__The request__: Locate each row containing the string "Viewport", with case counting, and copy those rows in full.

====== Record excerpts ======

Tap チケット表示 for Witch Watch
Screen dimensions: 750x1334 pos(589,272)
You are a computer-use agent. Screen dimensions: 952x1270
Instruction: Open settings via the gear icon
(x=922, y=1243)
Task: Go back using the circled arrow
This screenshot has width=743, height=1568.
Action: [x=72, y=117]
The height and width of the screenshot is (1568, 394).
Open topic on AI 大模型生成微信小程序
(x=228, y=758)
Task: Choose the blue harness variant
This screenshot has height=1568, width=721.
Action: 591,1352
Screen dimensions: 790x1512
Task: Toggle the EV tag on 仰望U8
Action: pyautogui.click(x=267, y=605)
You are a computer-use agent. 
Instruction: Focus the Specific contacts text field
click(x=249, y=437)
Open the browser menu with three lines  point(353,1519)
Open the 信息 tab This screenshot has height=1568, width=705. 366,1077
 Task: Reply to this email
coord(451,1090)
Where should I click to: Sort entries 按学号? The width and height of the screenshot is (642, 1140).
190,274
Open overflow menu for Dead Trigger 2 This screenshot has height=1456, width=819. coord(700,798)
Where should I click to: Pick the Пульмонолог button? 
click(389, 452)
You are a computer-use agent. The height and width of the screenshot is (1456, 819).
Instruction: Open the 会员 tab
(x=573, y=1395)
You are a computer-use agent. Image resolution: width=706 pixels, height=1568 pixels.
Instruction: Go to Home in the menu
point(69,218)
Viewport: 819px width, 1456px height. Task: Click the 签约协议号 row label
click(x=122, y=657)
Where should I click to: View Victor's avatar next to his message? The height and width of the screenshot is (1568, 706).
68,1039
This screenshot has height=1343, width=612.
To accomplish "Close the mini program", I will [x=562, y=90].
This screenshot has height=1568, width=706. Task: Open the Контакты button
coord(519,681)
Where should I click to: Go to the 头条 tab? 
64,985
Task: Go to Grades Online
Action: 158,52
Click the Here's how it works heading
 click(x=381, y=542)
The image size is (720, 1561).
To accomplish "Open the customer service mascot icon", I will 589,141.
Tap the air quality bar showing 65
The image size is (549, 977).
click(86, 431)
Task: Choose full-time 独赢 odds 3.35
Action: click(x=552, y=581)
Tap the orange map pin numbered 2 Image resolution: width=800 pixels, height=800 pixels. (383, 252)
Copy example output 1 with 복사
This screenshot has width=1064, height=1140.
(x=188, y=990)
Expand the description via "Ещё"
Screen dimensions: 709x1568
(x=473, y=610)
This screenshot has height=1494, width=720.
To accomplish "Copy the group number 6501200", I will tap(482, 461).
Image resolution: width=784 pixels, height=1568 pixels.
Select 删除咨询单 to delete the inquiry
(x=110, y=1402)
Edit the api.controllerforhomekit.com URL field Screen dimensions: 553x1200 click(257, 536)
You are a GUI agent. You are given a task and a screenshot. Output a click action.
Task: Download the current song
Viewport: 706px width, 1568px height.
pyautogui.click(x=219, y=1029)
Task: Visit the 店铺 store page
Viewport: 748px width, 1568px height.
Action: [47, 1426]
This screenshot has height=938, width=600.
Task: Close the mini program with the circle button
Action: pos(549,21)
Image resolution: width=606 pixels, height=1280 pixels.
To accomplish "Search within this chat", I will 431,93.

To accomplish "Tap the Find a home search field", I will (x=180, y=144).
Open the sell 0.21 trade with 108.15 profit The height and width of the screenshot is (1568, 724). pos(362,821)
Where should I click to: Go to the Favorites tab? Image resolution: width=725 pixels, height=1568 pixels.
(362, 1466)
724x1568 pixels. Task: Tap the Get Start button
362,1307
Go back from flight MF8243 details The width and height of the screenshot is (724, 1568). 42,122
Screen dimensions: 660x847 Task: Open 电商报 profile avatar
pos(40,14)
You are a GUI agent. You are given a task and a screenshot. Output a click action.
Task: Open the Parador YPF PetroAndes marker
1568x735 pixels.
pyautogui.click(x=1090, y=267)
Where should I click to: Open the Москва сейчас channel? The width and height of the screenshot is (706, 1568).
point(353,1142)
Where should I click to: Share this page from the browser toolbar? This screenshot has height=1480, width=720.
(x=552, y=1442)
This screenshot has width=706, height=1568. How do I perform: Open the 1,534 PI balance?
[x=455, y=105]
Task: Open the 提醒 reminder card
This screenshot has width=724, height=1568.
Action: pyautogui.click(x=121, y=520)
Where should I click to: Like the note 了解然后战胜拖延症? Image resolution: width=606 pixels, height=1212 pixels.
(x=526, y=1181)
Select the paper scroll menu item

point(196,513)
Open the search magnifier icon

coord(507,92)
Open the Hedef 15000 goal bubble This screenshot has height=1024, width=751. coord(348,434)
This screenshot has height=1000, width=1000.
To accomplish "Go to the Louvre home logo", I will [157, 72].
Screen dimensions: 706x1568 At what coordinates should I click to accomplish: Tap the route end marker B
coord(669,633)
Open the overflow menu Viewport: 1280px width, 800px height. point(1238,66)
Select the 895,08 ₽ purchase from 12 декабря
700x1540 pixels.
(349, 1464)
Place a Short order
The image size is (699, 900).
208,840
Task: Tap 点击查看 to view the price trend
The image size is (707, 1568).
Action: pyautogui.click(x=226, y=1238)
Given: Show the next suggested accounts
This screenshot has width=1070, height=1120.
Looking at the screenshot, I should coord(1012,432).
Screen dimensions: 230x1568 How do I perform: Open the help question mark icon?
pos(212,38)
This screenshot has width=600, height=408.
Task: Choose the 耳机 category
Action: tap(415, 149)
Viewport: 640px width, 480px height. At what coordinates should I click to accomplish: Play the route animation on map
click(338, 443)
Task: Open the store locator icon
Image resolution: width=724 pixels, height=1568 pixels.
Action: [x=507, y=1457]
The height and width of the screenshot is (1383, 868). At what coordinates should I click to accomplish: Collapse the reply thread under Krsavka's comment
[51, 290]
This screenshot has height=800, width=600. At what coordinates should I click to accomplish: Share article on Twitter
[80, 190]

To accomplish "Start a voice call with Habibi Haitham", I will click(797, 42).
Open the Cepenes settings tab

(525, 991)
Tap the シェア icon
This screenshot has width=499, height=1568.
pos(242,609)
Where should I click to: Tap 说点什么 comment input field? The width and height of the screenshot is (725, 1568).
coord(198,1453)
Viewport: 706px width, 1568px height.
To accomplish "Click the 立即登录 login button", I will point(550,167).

======

__Response below__:
Viewport: 819px width, 1456px height. Task: Click the 签约协议号 row label
Viewport: 706px width, 1568px height.
Viewport: 748px width, 1568px height.
Open the overflow menu Viewport: 1280px width, 800px height. point(1238,66)
Viewport: 640px width, 480px height. At what coordinates should I click to accomplish: Play the route animation on map
Viewport: 706px width, 1568px height.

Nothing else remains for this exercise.